In the Rosenhan Experiment, a team of researchers acted as if they had hallucinations such that they were admitted to mental hospitals. They then acted normally, but were diagnosed with psychiatric illnesses, and given medication for treating the same. The results of the experiment lead to skepticism about the reliability of psychiatric diagnosis in general. In recent times, however, allegations have been made that, in fact, Rosenhan fabricated data (including about himself). For example, Rosenhan used himself was a psuedo-patient (itself a questionable decision for a researcher) and appears to have presented to the relevant doctor as having much more severe symptoms than his subsequent write-up implies.
Ethical Frameworks#
Ultimately, observing our ethical principles depend on particular frameworks: that is, particular ways to thinking about how to trade-off costs and benefits. There are two broad schools of thought:
Consequentialism: in which we ask about the ends of the study
Deontology: in which we focus on the means to the ends of the study
1. Consequentialism#
In Consequentialism whether a study is ethical or not depends on its ends: its consequences. The classic example is Utilitarianism, associated with philosophers like Bentham and Mill.
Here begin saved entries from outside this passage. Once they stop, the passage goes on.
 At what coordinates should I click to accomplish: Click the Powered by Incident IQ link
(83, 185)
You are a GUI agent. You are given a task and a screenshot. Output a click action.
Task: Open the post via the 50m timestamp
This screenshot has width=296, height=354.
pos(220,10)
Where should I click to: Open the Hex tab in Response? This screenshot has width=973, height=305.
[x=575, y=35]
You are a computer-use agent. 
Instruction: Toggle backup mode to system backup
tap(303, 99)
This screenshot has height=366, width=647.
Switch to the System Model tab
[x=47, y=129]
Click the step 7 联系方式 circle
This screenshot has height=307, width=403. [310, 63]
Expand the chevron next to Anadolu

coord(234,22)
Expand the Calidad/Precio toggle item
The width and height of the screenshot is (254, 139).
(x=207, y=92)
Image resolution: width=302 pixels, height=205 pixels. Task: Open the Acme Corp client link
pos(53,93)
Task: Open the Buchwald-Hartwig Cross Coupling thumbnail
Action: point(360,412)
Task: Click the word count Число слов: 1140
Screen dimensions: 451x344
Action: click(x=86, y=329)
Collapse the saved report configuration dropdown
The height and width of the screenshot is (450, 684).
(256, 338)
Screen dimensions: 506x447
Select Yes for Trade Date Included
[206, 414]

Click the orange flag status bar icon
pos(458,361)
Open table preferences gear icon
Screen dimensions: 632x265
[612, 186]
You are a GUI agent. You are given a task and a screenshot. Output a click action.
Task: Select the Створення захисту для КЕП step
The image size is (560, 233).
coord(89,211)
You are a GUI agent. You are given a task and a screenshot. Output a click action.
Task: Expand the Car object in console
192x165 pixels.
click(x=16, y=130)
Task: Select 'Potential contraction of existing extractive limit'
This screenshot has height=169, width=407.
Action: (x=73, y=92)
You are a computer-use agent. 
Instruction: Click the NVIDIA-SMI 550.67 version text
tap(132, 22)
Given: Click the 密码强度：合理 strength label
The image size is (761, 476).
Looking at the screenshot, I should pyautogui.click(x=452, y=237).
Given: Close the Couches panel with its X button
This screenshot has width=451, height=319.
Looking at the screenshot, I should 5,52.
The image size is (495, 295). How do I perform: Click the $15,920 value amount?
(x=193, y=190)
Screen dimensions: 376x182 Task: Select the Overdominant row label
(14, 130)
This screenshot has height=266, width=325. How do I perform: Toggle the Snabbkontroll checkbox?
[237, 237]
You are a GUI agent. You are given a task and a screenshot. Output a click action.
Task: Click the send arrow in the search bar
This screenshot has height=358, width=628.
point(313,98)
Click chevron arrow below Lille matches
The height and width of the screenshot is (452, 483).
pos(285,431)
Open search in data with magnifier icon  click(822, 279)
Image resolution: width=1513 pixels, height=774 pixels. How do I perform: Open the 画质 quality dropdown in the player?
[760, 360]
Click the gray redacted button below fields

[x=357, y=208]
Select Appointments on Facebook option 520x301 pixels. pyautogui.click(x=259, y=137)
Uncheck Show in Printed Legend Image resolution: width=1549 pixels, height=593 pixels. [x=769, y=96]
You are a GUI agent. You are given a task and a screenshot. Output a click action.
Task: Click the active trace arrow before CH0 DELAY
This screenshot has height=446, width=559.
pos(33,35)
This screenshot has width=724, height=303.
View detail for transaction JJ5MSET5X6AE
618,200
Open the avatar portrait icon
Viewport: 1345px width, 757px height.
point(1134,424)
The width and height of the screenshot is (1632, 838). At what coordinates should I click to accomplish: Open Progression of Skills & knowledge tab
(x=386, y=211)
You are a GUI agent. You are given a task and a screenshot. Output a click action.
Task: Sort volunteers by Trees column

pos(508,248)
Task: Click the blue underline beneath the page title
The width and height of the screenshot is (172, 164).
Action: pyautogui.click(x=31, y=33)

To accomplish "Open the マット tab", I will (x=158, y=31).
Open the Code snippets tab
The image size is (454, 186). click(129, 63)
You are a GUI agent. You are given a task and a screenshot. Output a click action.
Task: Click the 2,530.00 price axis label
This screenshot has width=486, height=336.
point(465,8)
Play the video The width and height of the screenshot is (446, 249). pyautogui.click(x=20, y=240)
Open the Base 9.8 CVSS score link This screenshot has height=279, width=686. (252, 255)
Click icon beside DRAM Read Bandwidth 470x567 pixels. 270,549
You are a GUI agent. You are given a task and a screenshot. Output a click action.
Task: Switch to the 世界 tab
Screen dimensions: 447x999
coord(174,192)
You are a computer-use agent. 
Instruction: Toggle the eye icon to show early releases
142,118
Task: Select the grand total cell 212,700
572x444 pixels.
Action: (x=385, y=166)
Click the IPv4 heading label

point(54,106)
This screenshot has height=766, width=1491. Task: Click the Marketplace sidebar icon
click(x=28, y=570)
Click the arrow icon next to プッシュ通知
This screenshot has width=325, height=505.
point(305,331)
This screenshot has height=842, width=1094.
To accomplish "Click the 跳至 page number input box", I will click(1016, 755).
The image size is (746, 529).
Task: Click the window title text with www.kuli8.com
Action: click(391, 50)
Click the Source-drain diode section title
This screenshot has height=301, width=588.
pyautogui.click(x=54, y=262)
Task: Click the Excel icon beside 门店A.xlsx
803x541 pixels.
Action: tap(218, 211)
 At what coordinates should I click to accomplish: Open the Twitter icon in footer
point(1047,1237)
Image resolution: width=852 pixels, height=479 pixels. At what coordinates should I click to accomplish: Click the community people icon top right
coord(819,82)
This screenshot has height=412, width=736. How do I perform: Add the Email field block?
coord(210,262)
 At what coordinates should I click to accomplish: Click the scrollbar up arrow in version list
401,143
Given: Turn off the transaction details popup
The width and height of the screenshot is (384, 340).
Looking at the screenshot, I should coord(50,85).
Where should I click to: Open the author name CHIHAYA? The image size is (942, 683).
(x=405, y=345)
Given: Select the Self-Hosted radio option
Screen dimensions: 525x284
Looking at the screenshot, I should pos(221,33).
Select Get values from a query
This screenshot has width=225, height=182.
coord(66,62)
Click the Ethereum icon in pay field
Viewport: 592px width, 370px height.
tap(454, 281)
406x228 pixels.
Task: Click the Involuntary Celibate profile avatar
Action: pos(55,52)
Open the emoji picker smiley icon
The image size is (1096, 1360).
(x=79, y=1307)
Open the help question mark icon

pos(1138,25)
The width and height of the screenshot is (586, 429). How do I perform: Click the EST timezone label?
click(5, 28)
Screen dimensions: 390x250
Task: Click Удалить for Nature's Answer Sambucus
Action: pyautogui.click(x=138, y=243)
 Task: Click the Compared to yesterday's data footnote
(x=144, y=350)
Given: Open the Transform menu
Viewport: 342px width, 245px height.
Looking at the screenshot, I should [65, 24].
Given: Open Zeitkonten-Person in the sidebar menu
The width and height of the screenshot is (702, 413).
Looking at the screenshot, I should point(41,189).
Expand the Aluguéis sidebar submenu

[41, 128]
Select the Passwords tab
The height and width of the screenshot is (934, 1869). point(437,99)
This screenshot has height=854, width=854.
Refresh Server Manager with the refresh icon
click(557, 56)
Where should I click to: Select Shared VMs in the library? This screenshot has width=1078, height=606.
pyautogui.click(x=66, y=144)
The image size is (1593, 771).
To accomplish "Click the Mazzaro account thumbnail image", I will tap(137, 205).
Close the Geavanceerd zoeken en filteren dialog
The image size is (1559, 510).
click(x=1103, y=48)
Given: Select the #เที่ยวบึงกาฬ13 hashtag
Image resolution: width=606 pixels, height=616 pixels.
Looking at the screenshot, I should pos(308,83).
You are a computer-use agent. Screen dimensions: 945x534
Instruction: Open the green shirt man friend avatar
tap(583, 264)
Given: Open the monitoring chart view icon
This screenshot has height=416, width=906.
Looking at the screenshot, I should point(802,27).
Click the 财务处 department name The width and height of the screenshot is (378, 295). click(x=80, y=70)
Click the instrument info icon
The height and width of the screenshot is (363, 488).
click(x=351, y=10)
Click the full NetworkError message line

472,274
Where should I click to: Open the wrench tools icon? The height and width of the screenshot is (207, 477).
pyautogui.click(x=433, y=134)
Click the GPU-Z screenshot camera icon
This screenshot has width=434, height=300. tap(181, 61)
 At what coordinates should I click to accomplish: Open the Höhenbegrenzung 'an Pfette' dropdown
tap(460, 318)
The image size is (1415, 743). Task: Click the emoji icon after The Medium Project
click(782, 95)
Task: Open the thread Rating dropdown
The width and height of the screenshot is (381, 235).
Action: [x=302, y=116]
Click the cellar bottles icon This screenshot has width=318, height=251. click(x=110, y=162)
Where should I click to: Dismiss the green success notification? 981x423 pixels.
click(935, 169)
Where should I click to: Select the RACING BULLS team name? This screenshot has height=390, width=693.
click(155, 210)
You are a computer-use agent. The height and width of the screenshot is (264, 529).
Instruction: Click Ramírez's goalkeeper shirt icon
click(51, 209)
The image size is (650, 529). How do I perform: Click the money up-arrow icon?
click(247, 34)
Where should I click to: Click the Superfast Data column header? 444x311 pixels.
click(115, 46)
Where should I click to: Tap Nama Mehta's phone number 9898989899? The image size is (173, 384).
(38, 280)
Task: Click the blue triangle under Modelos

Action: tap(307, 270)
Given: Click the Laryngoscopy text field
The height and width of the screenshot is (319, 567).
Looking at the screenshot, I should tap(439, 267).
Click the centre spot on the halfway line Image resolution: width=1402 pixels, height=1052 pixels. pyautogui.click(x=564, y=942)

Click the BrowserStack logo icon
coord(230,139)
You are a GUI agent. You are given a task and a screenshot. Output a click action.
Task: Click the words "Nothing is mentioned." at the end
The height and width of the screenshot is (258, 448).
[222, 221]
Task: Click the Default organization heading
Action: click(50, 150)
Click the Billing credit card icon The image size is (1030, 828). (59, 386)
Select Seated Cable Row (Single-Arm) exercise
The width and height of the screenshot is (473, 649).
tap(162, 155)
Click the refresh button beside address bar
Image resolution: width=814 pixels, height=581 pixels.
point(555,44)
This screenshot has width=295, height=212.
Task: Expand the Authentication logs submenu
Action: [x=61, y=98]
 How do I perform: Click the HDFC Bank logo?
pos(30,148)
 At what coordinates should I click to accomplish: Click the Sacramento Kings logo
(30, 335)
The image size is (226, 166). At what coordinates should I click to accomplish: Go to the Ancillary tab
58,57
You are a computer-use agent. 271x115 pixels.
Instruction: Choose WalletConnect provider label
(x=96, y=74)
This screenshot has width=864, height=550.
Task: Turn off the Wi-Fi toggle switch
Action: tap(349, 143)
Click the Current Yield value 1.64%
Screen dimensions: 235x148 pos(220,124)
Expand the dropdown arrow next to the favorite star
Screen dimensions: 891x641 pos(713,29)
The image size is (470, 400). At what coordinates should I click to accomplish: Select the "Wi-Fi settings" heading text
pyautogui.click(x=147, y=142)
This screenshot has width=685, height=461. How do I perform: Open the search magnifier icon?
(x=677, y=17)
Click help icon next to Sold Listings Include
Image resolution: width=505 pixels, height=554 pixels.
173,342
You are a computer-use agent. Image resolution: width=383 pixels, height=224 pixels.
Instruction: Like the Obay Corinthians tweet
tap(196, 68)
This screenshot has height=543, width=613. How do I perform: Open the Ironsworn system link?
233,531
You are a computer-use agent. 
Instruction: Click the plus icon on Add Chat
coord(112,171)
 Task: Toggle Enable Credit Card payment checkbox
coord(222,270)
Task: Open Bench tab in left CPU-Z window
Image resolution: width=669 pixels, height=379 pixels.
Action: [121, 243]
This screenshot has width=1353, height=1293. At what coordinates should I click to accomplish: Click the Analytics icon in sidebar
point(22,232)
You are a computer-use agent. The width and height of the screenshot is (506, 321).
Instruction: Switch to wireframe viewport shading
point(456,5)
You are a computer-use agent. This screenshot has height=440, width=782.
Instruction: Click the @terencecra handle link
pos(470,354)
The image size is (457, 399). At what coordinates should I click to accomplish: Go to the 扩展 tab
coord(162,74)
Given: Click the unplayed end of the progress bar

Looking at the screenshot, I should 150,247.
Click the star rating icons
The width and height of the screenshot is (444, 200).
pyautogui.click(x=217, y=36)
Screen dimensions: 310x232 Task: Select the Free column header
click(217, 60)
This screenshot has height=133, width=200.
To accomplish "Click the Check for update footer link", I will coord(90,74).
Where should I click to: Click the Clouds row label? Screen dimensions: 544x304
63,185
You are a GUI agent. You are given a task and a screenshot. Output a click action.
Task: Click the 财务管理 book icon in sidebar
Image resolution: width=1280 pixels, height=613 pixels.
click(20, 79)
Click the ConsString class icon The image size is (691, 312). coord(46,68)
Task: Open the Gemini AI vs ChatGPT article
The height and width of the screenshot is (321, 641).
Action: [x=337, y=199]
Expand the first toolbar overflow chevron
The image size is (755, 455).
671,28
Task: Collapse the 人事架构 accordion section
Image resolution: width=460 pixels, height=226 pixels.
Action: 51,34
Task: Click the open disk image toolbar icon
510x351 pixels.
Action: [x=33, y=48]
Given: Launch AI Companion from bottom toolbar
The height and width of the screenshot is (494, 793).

Here, the idea that
an action (a study) is ethically permissible if it improves the world (net of any costs)
Beneficence, which requires us to explicitly consider costs and benefits, has a utilitarian feel. Obviously though, Consequentialism taken to extremes might lead to undesirable outcomes. For example, it might mean that subjects should expect to die with high probability, because the study will lead to very large benefits for (at least) some members of society.
2. Deontology#
Deontology says that a study is ethical if
we act in an ethical way while performing the study.
In that sense, it is not depend on the consequences of the experiment at all: all that matters is the morality of how it is carried out. This idea is associated with Kantianism (the efforts of Emmanuel Kant). Respect for Persons is a deontological principle: we must respect autonomy because it the right and moral way to treat subjects, whatever our end goals. Like Consequentialism, Deontology can be taken to extremes: it might mean, for example, that we could never use deception in a study because we deem lying to subjects to be morally impermissible.
Obviously, a given experimental practice can be justified by either/both schools of thought. For example, we might think that informed consent is good in the Consequentialist tradition because it leads to subjects (and thus experimenters) thinking carefully about costs and benefits. Meanwhile, we can justify the same practice under deontology because giving people autonomy is axiomatically the right thing to do. That said, there are many situations where the schools clash on what is permissible, and this clashing is not easily resolved.